*Word and element location records*.

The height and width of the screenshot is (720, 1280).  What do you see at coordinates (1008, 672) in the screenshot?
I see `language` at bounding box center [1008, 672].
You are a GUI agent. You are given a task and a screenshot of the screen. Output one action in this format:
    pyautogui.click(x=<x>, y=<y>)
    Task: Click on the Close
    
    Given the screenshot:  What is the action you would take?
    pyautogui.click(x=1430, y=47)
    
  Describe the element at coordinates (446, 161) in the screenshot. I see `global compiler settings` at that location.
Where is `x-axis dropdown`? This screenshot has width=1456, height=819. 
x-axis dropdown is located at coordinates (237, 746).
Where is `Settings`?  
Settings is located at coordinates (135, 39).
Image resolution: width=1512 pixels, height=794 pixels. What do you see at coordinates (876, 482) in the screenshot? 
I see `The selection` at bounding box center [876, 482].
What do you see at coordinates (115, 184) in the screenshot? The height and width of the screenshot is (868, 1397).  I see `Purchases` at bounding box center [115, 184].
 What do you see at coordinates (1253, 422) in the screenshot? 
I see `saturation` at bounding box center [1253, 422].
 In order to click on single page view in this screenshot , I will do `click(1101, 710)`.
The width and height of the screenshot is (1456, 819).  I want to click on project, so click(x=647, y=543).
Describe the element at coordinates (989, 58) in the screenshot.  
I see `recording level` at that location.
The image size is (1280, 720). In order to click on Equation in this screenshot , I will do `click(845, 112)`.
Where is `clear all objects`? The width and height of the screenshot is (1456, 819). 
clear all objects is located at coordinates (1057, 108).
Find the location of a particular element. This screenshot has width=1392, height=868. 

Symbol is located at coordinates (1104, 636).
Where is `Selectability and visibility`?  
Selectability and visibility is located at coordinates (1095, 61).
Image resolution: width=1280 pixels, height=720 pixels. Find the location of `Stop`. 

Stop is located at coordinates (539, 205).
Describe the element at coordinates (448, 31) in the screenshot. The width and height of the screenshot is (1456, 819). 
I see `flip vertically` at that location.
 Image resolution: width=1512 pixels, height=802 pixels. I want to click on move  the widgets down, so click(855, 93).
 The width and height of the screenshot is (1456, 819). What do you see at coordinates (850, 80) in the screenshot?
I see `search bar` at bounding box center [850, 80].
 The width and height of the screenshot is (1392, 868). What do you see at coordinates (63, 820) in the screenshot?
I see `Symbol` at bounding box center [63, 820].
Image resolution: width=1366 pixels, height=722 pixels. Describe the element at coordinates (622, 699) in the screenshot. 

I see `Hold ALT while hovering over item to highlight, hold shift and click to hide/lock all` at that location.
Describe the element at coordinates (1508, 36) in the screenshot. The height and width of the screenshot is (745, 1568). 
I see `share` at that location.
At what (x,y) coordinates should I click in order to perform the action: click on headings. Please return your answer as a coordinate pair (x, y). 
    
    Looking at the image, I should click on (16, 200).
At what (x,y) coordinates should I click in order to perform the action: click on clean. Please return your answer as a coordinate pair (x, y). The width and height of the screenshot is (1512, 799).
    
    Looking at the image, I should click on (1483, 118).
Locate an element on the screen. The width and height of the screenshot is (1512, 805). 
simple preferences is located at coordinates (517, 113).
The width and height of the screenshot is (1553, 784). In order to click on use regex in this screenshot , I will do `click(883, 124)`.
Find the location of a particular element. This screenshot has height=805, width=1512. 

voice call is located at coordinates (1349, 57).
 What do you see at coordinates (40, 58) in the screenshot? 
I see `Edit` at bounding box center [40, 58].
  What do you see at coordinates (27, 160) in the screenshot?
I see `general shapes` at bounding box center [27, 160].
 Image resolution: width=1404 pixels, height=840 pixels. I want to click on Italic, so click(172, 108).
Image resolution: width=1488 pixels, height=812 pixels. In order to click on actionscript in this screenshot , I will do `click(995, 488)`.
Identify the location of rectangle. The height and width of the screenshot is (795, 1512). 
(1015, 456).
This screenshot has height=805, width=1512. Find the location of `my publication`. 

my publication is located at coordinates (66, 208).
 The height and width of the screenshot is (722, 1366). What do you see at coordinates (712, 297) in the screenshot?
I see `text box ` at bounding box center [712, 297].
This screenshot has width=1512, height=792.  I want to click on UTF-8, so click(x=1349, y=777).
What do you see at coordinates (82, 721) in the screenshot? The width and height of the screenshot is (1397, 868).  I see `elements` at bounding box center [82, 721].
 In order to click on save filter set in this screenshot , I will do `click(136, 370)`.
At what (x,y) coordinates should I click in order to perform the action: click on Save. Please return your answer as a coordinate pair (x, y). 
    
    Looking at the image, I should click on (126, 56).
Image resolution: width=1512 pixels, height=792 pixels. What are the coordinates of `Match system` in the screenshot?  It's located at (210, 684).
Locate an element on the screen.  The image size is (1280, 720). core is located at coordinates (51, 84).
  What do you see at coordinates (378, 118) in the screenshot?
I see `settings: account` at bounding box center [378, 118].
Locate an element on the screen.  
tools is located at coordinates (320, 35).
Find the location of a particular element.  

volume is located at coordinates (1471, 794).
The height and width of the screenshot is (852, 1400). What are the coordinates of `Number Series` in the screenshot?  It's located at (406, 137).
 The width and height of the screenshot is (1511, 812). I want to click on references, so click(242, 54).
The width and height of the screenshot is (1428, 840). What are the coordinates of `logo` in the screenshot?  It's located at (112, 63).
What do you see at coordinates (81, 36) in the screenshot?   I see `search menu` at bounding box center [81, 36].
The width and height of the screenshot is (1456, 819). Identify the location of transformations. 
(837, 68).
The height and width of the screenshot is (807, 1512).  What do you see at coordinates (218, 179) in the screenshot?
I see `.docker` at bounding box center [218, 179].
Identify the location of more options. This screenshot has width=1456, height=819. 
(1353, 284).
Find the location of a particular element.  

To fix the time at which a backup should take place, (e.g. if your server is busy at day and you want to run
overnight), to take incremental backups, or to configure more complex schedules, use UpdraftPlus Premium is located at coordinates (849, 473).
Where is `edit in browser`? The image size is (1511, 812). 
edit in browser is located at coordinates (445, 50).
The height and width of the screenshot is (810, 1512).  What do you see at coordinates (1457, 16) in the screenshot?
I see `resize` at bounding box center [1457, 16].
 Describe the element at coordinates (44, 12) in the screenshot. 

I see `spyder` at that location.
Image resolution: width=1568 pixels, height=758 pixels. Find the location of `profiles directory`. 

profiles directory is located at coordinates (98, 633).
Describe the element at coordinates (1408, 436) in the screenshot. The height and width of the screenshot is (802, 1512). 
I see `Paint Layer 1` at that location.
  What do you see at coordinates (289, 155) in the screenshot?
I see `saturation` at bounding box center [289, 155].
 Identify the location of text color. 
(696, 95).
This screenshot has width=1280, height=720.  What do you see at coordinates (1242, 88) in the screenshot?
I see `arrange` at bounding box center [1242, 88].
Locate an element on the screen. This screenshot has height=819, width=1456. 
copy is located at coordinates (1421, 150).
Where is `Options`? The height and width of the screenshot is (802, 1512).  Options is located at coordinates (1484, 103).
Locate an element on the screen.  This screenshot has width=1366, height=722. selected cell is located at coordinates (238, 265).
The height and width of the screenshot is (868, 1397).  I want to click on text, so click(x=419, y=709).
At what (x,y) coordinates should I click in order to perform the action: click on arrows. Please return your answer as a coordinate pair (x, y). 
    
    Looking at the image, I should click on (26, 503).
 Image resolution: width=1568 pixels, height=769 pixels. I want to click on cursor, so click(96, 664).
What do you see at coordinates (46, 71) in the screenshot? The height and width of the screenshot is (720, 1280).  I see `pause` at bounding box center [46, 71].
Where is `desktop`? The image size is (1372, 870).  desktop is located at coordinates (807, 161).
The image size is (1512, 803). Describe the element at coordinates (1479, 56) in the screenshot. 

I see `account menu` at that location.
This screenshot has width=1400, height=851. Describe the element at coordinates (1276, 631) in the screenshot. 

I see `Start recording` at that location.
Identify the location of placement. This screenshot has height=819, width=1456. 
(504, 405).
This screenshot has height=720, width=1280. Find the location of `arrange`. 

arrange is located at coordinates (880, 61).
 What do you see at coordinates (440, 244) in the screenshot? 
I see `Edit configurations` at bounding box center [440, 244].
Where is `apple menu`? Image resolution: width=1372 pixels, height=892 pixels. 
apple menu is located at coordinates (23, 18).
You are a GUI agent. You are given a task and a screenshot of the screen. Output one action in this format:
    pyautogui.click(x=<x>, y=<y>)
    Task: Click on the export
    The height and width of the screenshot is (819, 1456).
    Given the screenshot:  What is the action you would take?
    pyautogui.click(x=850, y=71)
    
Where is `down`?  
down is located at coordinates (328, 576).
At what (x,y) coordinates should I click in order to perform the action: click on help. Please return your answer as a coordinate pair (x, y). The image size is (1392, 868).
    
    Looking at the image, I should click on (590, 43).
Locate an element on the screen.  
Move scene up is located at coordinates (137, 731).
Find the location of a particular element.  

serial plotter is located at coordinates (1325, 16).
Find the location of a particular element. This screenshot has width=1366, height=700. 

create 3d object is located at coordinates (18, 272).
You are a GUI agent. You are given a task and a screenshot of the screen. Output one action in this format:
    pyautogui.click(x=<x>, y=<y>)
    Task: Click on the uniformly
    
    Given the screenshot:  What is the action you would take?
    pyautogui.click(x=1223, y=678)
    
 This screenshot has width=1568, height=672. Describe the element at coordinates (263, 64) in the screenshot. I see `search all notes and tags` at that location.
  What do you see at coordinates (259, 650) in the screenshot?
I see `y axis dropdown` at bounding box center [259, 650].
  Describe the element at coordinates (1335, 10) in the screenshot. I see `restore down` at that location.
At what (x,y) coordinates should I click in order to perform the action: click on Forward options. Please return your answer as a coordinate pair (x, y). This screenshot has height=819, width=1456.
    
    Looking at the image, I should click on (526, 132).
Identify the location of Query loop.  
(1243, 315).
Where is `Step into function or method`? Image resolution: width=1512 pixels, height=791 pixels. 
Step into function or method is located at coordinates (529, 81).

*Requirements*.
Turn the records into a Markdown table with the columns Row and Content. Start with the line containing "Identify the location of Query loop." and continue through the end of the records, numbering each line and leaving out blank lines.

*Output for this exercise*.
| Row | Content |
|---|---|
| 1 | Identify the location of Query loop.   |
| 2 | (1243, 315). |
| 3 | Where is `Step into function or method`? Image resolution: width=1512 pixels, height=791 pixels.  |
| 4 | Step into function or method is located at coordinates (529, 81). |